So as soon as Christine wasn’t looking, I began thumbing this post on my smartphone (she had threatened to confiscate it, “Magpagaling ka muna bago ka magfefe-Facebook dyan!”), again purely as an academic matter of discussion, a mental exercise if you will. If you don’t agree with anything I say here, I don’t care.
The announcement was gender-sensitive, I’ll grant you that “one MEMBER, one vote” instead of saying “one man, one vote.”
Strictly speaking, the announcement would be considered “ex parte” (given in the absence of parties) which is unprocedural if you were to consider the three dates of the AGMA as one session, only currently on recess after the first of three meeting days. By making his announcement extraparliamentary, he did not allow any clarifications, thus making it necessary for many people to throw in their proverbial ten cent’s worth to clarify HIS ambiguity. Conventionally, the chair must not make any rulings if the assembly is on recess, he must wait for session to resume and for someone to so move. All incidents of a parliamentary session should happen IN SESSION.
Consider Congress, for example. The annual session is launched by the delivery by the President of the State of the Nation Address (SONA) on the fourth Monday of July. Congress then meets daily (except on weekends and holidays) as many days after its opening session as it wants, until at least one month before its next session.

— DATA PROVIDED —
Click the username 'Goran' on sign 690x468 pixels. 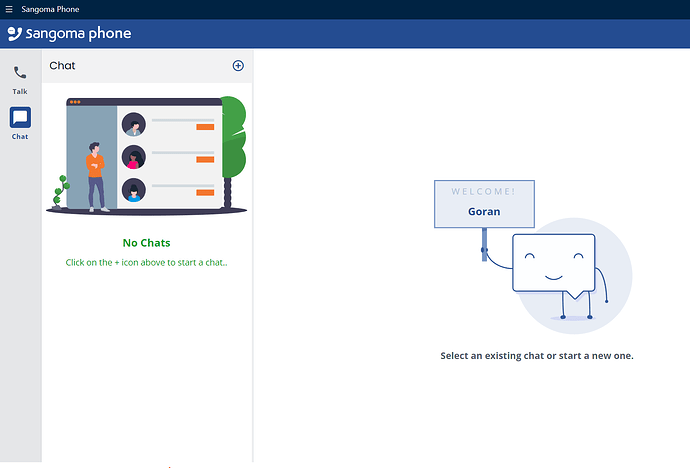click(484, 212)
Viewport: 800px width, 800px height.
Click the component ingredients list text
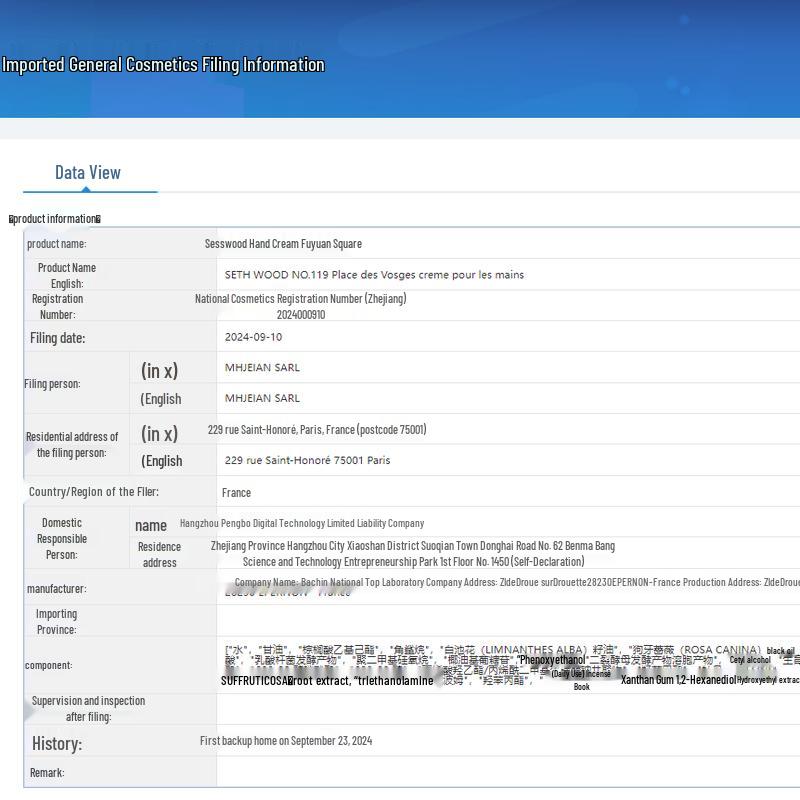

— AIM —
From the post on the AGMA announcement, pull out everything from "So as soon as" down to "I don’t care.", copying it word for word.

— TASK OUTPUT —
So as soon as Christine wasn’t looking, I began thumbing this post on my smartphone (she had threatened to confiscate it, “Magpagaling ka muna bago ka magfefe-Facebook dyan!”), again purely as an academic matter of discussion, a mental exercise if you will. If you don’t agree with anything I say here, I don’t care.